------ Records
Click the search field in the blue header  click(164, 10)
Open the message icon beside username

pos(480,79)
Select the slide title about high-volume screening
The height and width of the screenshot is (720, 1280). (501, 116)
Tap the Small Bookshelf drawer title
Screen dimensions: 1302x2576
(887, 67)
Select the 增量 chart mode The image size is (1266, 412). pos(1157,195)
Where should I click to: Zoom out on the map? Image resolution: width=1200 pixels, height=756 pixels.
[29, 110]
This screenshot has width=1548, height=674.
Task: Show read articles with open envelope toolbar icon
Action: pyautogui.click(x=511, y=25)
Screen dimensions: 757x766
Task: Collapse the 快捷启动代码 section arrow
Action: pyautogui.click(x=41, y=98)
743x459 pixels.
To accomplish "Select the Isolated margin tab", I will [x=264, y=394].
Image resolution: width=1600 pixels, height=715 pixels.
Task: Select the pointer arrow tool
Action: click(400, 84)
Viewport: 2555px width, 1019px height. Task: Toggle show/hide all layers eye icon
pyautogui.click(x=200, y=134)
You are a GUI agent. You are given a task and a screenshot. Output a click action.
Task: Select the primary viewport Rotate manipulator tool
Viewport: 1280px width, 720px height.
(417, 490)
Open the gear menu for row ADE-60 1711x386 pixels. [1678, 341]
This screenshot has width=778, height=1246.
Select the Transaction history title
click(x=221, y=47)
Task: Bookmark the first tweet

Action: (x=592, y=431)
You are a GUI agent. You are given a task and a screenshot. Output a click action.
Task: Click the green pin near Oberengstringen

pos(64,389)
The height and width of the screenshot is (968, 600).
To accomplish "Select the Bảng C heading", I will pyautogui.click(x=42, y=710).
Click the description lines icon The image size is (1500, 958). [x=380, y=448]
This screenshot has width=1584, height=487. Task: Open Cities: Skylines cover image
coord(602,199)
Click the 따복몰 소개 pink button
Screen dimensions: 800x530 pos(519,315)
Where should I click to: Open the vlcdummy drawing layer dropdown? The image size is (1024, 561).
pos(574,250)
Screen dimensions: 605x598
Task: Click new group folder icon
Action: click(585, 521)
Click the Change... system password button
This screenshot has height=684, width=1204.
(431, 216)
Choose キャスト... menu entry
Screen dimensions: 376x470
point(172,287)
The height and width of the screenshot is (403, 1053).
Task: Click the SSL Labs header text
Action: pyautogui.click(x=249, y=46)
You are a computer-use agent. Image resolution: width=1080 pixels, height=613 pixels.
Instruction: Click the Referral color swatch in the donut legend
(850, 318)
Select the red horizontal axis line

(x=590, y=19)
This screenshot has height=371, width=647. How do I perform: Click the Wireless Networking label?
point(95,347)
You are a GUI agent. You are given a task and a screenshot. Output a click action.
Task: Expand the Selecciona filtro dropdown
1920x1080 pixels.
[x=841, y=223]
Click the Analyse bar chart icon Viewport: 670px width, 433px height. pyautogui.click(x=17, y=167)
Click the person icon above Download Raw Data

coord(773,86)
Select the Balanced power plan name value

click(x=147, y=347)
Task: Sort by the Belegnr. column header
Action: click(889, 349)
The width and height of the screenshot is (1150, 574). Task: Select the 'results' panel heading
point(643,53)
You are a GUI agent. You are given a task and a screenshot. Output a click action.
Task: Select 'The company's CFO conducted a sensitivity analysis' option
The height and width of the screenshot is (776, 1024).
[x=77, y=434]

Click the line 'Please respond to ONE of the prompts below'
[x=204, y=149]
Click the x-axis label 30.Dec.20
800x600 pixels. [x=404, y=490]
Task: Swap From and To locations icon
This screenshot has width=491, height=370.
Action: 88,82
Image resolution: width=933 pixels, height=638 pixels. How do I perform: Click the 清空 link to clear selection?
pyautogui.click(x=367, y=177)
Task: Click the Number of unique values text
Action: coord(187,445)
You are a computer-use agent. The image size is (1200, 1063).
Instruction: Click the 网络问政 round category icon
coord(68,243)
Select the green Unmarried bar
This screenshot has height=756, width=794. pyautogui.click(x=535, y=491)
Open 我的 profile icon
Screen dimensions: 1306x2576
------------
**What you are asked to do:** Nothing but the lines from the one containing "The width and" to the last line of the listing above belongs in the answer; restate each word for word.

**Exercise answer:**
The width and height of the screenshot is (1150, 574). Task: Select the 'results' panel heading
point(643,53)
You are a GUI agent. You are given a task and a screenshot. Output a click action.
Task: Select 'The company's CFO conducted a sensitivity analysis' option
The height and width of the screenshot is (776, 1024).
[x=77, y=434]

Click the line 'Please respond to ONE of the prompts below'
[x=204, y=149]
Click the x-axis label 30.Dec.20
800x600 pixels. [x=404, y=490]
Task: Swap From and To locations icon
This screenshot has width=491, height=370.
Action: 88,82
Image resolution: width=933 pixels, height=638 pixels. How do I perform: Click the 清空 link to clear selection?
pyautogui.click(x=367, y=177)
Task: Click the Number of unique values text
Action: coord(187,445)
You are a computer-use agent. The image size is (1200, 1063).
Instruction: Click the 网络问政 round category icon
coord(68,243)
Select the green Unmarried bar
This screenshot has height=756, width=794. pyautogui.click(x=535, y=491)
Open 我的 profile icon
Screen dimensions: 1306x2576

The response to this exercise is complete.